Pour assurer la parité avec l’Euro, les pays de la zone F CFA sont obligés de contrôler leur inflation, en d’autres termes, l’argent en circulation. Un taux d’inflation qui est de 2% pour l’UEMOA et 3% pour la CEMAC. Les banques nationales limitent donc les prêts aux entreprises. Des prêts qui ne représenteraient que 23 % du PIB dans la zone franc contre 150% en Afrique du Sud et 100% en Europe. Le cocktail est assassin pour l’économie de nos pays. Moins de crédits induit moins d’investissements, moins d’infrastructures et aussi et surtout moins de développement. A l’inverse, grâce au libre transfert des capitaux, les entreprises étrangères, elles, peuvent investir sur place.
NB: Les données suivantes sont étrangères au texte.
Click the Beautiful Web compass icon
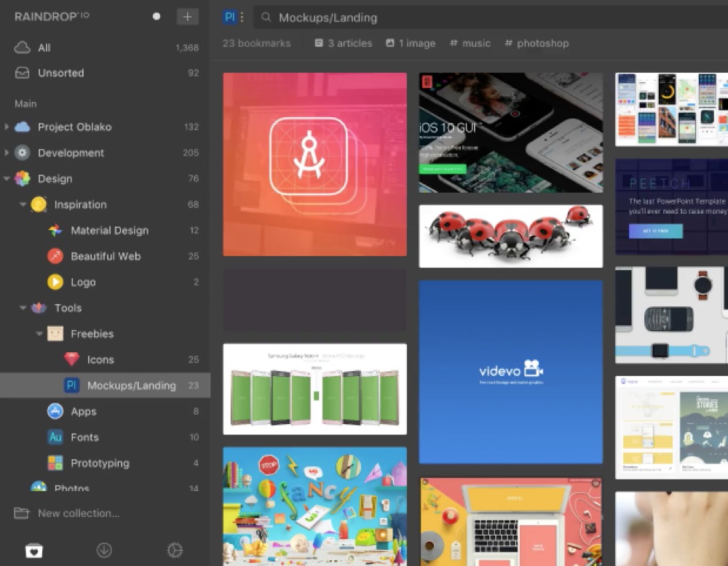Screen dimensions: 728x566 (x=55, y=256)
Dans les pays de l’UEMOA, les sociétés françaises assurent 50% des investissements étrangers. Concernant les banques, Société Générale, BNP Paribas et LCL représentent à elles seules, 70% du chiffre d’affaires des banques. Plutôt donc que de produire sur place, les pays de la zone franc importe de plus en plus. Le F CFA a près de 80 ans et les pays qui l’utilisent sont indépendants depuis plus de 50 ans. Après tout ce temps, force est de constater que toute décision sur le plan économique se fait sous l’œil de la France via ses représentants présents dans les organes décisionnaires des banques centrales.
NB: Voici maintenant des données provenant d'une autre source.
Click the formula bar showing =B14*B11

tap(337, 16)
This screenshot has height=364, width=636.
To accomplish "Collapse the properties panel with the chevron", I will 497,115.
Servitude volontaire des dirigeants africains
La Banque de France et le Trésor français exigent que lorsqu’on émet 1 Franc CFA, qu’on soit sûr d’avoir dans les caisses françaises 0, 20 F CFA sous forme de devises. Mais les Etats africains couvrent jusqu’à la totalité de l’émission monétaire. L’écart qui est de 80% pourrait servir à divers projet de développement dont des investissements. La question donc se pose : pourquoi nous détenons autant d’argent au sein du trésor public français que nous délaissons finalement ? Force est de constater que ce n’est pas la faute du Trésor français puisqu’il ne demande qu’une couverture à 20%. C’est donc la faute aux dirigeants africains qui n’utilisent pas cette grande réserve pour financer des investissements structurels. La reconquête d’instruments de souveraineté que sont le budget et la monnaie sont des conditions sine qua non pour tout développement. Les banques centrales de la zone franc sont évidemment au courant et participent sciemment à ce système de rente qui est dénoncé par tout un continent. Par ailleurs, le traitement de ses cadres et de ses retraités est dispendieux. Les élites africaines profitent de ce système pour s’en mettre pleins les poches au détriment de l’intérêt général. Pour avoir un niveau de vie prêt des standards occidentaux, ils sont prêts à sacrifier le développement de leur pays. Toute chose que l’écrasante majorité d’africains ignorent. La servitude monétaire de nos Etats est bien volontaire et non forcée. La souveraineté monétaire est un impératif impérieux pour les Etats de l’Afrique francophone.